### What this task involves
Rewrite the passage on evaluating charity work during Covid-19 from "Online work is" to "measure that impact.", replacing "Online work" with "Remote work".

### Text for analysis
┄┄┄┄┄┄┄┄┄┄
We were talking to a client earlier and sharing a newly adapted evaluation for Covid-19 times. None of us know what is coming next or when a return to face-to-face work may be possible. For our clients who often work with really vulnerable individuals this means worry, and feelings of frustration and helplessness. Many charities and not-for-profits have adapted their work: turning to online support sessions; texts; video calls; providing webinars and online discussion groups; YouTube channels; and Digital Festivals. The range of adaptive work is huge and we are adapting away too.
Online work is still making an impact – and work that makes an impact can be measured. That is where we can help: we can figure out how to measure that impact.
Even if you are not working with an evaluation consultancy, here are three simple tips you can use.
1. Use polls
Lots of our clients, and ourselves included, are now using Zoom, which has the option to create polls. You can’t do this ‘live’ during a Zoom call, it must be done in advance. There are lots of simple tutorials online about how to create one. We would recommend you try and think of just one question you can use throughout all your work, and embed it as a poll on each planned meeting. You might be working on increasing wellbeing or connection, or trying to help people cope with new day-to-day lifestyles. You could ask if people feel better for taking part; if they feel better able to cope; if they feel happier for connecting today.
This isn’t just available on Zoom, other systems including ‘Crowdcast’ have these options, so do explore if this is something you could do.
┄┄┄┄┄┄┄┄┄┄
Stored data
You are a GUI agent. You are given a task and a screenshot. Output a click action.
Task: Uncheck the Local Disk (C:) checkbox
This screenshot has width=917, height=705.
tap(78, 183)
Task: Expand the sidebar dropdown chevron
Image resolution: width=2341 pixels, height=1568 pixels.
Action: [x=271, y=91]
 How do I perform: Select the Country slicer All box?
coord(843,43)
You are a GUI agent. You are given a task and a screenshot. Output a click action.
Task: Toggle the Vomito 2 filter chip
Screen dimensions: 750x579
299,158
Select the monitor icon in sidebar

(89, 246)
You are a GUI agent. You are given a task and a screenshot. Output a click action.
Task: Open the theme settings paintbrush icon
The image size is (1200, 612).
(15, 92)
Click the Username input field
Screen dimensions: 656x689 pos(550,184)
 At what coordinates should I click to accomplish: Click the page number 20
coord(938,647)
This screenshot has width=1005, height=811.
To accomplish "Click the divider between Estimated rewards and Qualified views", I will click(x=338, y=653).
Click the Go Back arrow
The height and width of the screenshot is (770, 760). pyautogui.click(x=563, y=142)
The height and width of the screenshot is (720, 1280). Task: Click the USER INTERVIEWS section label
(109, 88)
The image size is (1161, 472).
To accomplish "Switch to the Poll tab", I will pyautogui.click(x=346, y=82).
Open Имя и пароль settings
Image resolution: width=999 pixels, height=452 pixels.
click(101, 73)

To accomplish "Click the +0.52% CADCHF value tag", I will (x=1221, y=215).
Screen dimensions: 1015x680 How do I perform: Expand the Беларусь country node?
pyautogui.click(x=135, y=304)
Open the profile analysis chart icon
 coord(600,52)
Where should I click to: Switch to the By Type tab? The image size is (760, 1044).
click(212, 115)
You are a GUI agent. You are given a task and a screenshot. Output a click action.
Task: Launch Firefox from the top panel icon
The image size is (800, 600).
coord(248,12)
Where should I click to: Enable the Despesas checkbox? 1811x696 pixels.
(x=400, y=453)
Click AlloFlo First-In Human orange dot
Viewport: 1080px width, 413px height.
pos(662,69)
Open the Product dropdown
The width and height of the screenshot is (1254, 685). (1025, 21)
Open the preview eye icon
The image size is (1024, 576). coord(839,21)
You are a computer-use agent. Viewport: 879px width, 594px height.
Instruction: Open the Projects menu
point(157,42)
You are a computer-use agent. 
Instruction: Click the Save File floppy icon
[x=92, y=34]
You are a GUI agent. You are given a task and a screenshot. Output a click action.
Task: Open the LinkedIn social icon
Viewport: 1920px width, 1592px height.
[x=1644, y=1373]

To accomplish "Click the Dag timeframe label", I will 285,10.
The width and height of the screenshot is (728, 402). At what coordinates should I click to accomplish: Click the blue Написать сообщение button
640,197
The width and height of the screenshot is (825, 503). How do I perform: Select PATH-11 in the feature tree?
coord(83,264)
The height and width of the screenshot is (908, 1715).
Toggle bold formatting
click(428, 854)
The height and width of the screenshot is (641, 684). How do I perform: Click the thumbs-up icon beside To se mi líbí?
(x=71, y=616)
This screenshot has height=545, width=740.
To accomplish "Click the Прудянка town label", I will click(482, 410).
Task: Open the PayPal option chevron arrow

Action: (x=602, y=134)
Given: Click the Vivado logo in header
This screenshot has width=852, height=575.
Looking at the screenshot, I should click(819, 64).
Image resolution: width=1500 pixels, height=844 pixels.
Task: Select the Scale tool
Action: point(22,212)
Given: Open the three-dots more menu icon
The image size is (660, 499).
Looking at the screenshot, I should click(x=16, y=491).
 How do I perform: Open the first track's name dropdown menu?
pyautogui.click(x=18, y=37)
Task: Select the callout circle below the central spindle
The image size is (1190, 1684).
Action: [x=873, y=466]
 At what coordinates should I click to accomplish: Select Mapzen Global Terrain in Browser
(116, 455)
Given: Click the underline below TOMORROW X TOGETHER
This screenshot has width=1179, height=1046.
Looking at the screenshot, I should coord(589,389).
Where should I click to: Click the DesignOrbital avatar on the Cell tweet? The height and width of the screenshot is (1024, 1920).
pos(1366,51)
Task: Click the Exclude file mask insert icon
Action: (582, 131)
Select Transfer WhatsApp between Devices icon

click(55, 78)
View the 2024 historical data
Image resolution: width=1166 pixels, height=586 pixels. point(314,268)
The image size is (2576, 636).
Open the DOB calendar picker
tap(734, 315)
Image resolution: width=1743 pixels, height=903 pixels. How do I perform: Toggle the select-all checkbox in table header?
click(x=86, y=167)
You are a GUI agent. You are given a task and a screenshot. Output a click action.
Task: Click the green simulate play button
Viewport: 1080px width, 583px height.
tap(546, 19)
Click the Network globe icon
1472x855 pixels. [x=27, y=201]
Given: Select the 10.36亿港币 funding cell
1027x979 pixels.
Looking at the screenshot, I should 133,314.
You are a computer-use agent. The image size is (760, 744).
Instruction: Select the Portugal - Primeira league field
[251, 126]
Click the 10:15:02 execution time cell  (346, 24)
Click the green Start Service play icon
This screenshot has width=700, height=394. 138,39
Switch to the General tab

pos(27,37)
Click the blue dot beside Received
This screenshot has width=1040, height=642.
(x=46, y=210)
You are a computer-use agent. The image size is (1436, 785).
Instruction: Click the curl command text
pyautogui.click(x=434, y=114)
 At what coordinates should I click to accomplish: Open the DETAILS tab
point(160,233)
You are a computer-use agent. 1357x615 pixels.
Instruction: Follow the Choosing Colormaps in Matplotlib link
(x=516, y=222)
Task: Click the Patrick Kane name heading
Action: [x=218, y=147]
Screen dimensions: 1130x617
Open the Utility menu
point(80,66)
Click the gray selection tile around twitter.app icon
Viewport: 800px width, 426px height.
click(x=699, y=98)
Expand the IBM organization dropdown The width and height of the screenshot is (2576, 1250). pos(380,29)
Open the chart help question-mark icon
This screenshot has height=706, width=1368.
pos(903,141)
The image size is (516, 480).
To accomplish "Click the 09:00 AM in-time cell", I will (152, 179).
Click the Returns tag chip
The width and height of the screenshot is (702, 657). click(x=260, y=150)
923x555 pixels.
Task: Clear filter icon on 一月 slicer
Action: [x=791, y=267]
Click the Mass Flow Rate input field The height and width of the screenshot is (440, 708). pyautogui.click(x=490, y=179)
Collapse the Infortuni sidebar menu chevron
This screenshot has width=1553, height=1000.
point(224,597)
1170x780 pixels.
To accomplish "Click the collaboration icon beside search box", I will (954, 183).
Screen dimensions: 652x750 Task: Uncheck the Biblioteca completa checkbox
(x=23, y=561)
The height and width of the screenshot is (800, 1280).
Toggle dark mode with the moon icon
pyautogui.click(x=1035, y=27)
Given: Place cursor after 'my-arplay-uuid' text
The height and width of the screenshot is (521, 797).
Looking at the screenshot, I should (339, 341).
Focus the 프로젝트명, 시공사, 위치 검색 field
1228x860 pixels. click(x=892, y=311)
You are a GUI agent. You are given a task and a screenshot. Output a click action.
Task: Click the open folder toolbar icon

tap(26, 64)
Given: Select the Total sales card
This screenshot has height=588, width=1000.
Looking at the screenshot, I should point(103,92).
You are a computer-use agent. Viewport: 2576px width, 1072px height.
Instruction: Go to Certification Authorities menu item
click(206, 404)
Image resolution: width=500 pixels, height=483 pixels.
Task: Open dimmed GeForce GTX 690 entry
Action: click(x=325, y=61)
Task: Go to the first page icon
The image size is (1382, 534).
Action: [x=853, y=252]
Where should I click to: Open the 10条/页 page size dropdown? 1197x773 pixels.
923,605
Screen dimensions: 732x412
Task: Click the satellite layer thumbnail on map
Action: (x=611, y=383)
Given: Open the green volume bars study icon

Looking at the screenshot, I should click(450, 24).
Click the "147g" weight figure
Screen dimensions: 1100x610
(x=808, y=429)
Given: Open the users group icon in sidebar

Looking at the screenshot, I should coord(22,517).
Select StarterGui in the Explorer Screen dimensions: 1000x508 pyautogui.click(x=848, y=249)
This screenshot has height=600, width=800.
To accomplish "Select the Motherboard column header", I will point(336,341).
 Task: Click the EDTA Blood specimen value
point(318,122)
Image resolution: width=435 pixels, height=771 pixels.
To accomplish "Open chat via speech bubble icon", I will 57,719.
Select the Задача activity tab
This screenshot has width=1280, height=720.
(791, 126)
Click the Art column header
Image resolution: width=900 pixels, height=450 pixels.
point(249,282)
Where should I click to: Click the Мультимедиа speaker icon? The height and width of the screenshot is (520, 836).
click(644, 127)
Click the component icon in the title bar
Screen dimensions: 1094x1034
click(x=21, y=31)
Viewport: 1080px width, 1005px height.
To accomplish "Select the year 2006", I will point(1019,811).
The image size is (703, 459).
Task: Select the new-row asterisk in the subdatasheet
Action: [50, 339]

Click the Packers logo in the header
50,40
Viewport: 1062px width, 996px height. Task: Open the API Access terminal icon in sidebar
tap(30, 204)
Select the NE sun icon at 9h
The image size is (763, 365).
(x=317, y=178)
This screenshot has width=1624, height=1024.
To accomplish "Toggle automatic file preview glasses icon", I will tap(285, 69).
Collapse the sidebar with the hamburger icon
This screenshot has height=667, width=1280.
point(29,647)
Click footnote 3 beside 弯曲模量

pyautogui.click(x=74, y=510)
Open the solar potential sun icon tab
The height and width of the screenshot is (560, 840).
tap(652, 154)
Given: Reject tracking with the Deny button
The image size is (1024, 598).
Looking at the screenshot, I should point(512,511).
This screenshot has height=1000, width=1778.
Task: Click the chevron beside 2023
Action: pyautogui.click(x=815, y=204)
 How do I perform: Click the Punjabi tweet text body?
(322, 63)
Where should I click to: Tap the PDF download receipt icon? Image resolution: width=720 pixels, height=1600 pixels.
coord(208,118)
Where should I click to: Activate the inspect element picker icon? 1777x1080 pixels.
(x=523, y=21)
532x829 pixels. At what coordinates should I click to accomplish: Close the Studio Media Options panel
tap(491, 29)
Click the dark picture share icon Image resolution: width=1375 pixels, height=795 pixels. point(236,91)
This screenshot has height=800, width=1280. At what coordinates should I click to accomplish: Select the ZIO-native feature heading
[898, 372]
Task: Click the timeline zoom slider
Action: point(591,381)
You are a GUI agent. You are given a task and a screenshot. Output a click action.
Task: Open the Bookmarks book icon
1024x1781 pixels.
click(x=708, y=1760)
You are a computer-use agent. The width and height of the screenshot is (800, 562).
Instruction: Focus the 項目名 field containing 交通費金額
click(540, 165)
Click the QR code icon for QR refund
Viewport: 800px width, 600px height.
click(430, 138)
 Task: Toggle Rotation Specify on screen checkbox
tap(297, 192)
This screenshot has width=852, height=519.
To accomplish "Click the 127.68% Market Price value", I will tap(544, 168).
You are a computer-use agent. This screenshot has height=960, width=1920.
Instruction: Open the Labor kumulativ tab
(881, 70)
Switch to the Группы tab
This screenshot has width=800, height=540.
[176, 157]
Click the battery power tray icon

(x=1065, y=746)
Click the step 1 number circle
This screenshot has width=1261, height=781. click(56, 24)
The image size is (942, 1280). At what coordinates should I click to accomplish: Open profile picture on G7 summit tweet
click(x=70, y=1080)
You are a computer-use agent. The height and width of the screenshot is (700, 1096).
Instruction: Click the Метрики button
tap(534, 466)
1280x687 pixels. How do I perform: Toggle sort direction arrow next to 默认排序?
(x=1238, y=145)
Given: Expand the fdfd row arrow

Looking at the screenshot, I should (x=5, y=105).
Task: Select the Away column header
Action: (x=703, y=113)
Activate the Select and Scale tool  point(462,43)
┄┄┄┄┄┄┄┄┄┄
### Your solution
Remote work is still making an impact – and work that makes an impact can be measured. That is where we can help: we can figure out how to measure that impact.